As the Joint Parliamentary Committee considers the Personal Data Protection Bill, 2019, MediaNama will publish a series of articles from legal experts focussing on the key aspects of the Bill and how they will affect users and companies. This is the sixth article in the series. Read our extensive coverage of the Bill here.

By Vaneesha Jain

In Puttaswamy, the Hon’ble Supreme Court of India gave a resounding recognition to the Fundamental Right to Privacy under the Indian Constitution, and stressed the urgent need for an overarching data protection law to protect this right to privacy. The Personal Data Protection Bill, 2019, which is applicable to both Government as well as private entities, does this by putting in place a framework for notice and consent to the data principal before their data is collected or processed, imposing obligations for data protection on the data fiduciary and data processor, and setting up a mechanism for regulation and penalties for contravention.

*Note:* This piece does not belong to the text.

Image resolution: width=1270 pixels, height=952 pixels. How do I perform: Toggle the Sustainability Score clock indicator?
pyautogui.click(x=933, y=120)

The PDP Bill lays a strong emphasis on the obligation of any entity processing personal data to do so only for the purpose consented to by the data principal or which is incidental to or connected with such purpose. However, it also provides for certain deviations from this rule mandating prior informed consent in all cases, and these are the ‘Exception’ situations where personal data may be processed without obtaining prior consent — such as,  when personal data must be processed in order to comply with an order or judgment of any Court or Tribunal in India.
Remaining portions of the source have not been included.